▸ **Exercise goal**: Each line at or after the one containing "You are a computer-use" should be transcribed exactly, up to and including the final line of the data.
Top of Available data
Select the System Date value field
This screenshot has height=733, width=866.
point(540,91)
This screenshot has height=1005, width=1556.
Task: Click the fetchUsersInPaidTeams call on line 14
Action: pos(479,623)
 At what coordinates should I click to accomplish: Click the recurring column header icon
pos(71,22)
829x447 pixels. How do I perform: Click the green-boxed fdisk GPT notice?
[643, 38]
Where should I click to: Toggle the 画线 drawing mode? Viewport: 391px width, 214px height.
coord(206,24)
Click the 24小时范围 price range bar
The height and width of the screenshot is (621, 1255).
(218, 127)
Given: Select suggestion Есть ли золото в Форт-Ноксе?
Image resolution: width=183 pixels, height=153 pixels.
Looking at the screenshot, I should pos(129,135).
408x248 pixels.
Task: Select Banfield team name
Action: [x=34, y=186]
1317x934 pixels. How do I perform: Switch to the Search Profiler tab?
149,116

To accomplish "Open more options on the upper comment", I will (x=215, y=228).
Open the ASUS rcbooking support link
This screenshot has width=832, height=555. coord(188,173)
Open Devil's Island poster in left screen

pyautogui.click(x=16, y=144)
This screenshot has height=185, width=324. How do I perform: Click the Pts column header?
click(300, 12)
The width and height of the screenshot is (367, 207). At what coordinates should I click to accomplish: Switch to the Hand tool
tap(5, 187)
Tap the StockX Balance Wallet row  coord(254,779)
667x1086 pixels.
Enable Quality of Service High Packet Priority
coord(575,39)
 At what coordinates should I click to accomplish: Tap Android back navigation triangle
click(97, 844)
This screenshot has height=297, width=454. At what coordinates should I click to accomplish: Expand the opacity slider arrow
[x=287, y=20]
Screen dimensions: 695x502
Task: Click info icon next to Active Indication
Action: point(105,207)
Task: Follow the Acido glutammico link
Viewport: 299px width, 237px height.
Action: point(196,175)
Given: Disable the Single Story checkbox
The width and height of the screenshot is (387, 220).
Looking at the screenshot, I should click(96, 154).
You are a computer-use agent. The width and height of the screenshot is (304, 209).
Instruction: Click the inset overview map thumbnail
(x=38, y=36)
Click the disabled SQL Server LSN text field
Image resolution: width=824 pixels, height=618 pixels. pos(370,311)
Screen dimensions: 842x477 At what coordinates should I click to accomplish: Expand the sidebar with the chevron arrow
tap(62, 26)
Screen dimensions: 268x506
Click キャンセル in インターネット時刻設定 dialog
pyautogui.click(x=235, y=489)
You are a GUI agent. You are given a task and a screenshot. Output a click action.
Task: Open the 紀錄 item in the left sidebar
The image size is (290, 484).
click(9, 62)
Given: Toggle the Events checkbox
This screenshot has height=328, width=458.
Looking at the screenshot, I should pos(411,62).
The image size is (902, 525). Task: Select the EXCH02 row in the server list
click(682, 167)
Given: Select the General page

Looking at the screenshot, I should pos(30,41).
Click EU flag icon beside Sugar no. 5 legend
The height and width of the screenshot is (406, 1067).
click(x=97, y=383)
Bottom of Available data
▸ **Solution to this problem**:
You are a computer-use agent. The width and height of the screenshot is (304, 209).
Instruction: Click the inset overview map thumbnail
(x=38, y=36)
Click the disabled SQL Server LSN text field
Image resolution: width=824 pixels, height=618 pixels. pos(370,311)
Screen dimensions: 842x477 At what coordinates should I click to accomplish: Expand the sidebar with the chevron arrow
tap(62, 26)
Screen dimensions: 268x506
Click キャンセル in インターネット時刻設定 dialog
pyautogui.click(x=235, y=489)
You are a GUI agent. You are given a task and a screenshot. Output a click action.
Task: Open the 紀錄 item in the left sidebar
The image size is (290, 484).
click(9, 62)
Given: Toggle the Events checkbox
This screenshot has height=328, width=458.
Looking at the screenshot, I should pos(411,62).
The image size is (902, 525). Task: Select the EXCH02 row in the server list
click(682, 167)
Given: Select the General page

Looking at the screenshot, I should pos(30,41).
Click EU flag icon beside Sugar no. 5 legend
The height and width of the screenshot is (406, 1067).
click(x=97, y=383)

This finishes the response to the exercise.